Indu Viswanathan, Ed.D., has worked in the field of education for 20 years as a teacher, curriculum developer, teacher educator, and nonprofit research director. Her research focuses on immigration, education, and the transnational consciousness of second-generation Indian American teachers. She examines how American education and media reinscribe colonial-era biases about Hinduism, often actively silencing indigenous Dharmic perspectives and expression. Indu is concerned by how this impacts the lives and identities of Hindu American youth and is committed to generative inter-community engagement. A part of this work is calling the educational community into conversation and self-study through the Understanding Hinduphobia Initiative.
Understanding Hinduphobia began as a public conference co-hosted by Hindu American scholars and the Rutgers University Hindu Students Council in April 2021. The event was co-sponsored by Hindu Students Council and the Rutgers University Student Assembly, in the wake of a significant upswing in Hinduphobia across US campuses, in the media, and in activist spaces.
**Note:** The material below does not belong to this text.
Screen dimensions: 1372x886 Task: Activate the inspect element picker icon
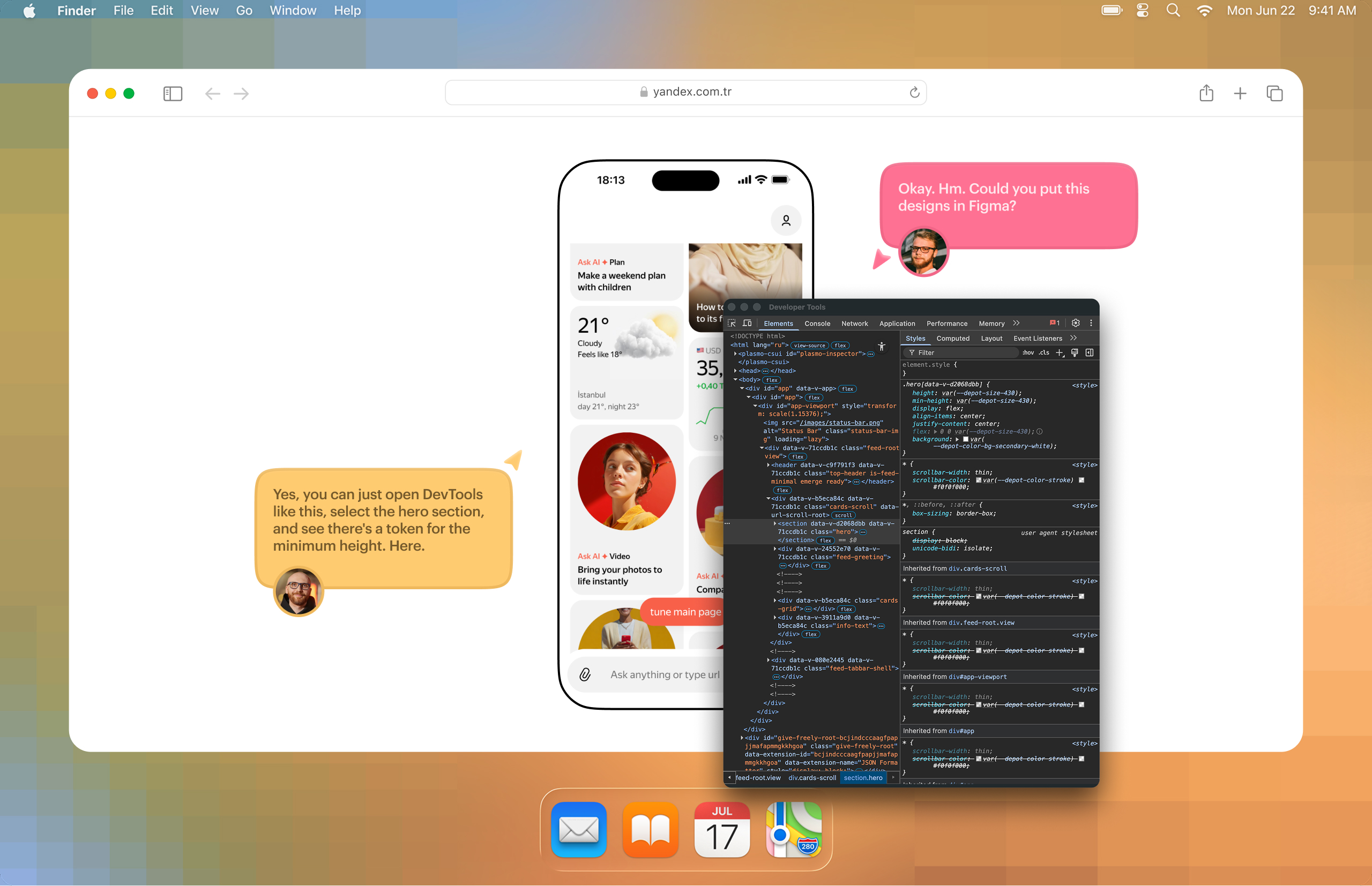click(732, 324)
Understanding Hinduphobia 2021 was a landmark event. It was the first time that scholars, activists, students, and allies convened to explore Hinduphobia with the depth, rigor, and cross-disciplinary examination that the phenomenon demands. Nearly a thousand people registered for the online conference from across the globe, including allies, yoga asana students and instructors, public school principals, educators, guidance counselors, and university administrators.
The conference was designed to animate the robust working definition of Hinduphobia that was developed by Understanding Hinduphobia’s founding scholars. Throughout the eight-hour conference, scholars and allies presented rich scholarship, data, and testimonials across the disciplines and spaces that undergird our academic work. The timely historical announcement of the Rutgers University Student Assembly’s unanimous vote to recognize our working definition was a pinnacle moment, not because this was a symbolic gesture, but because it provided a solid foundation for Rutgers’ Hindu students and faculty to utilize the University’s existing grievance process for redressal of Hinduphobic incidents. In this way, UH 2021 was also a powerful statement about Hindu scholars and students working together to effect positive change for our community.
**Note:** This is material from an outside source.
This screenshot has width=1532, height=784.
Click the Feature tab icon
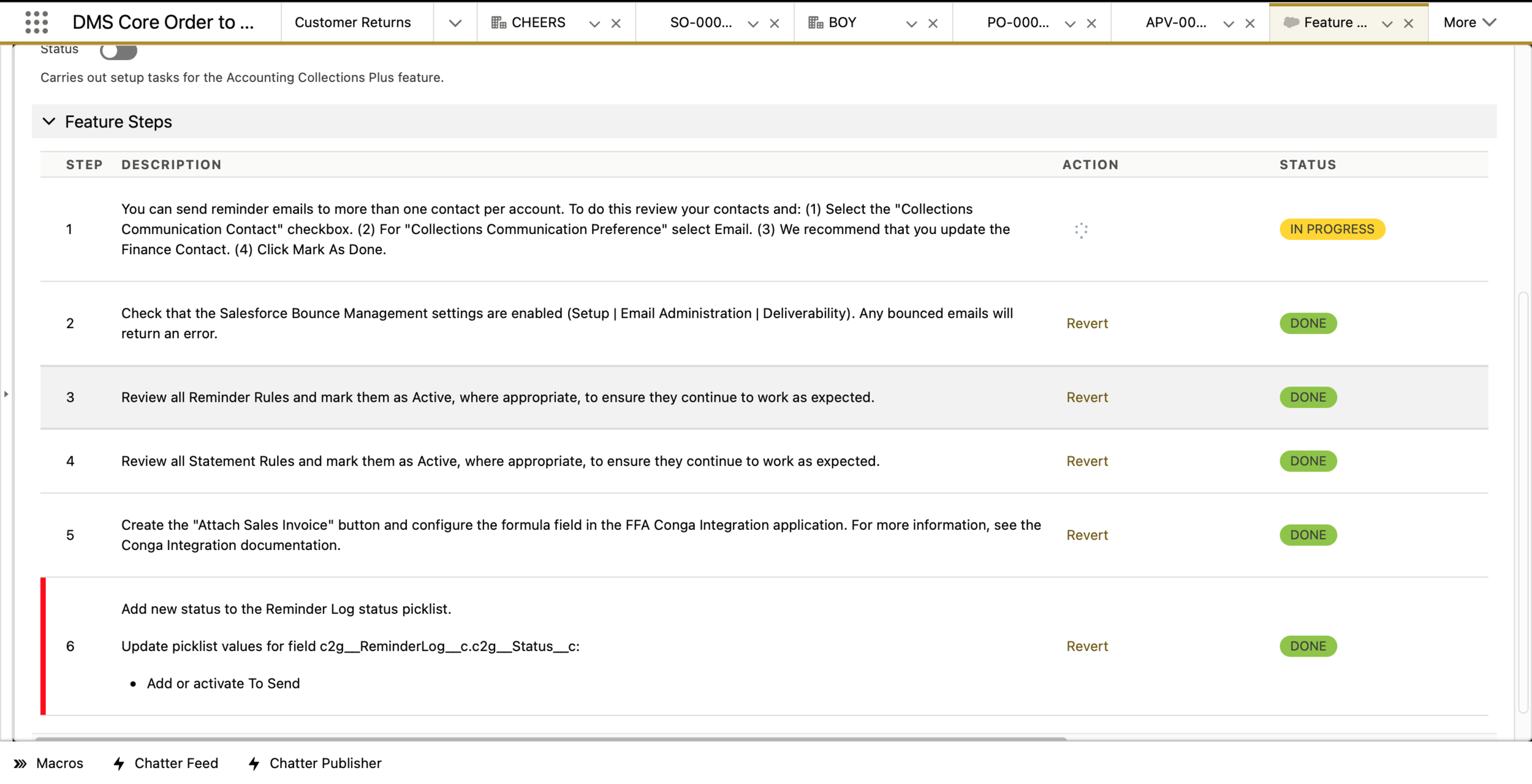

As we began writing the Call for Proposals for UH 2022, it became clear that Understanding Hinduphobia is more than an annual conference. It is a year-long initiative that embraces connection, communication, and community, including resources and tools to engage in brave and sometimes difficult conversations. Navigating Hinduphobia is one such resource, an offering for and from the Hindu American community to our allies within the broader educational community.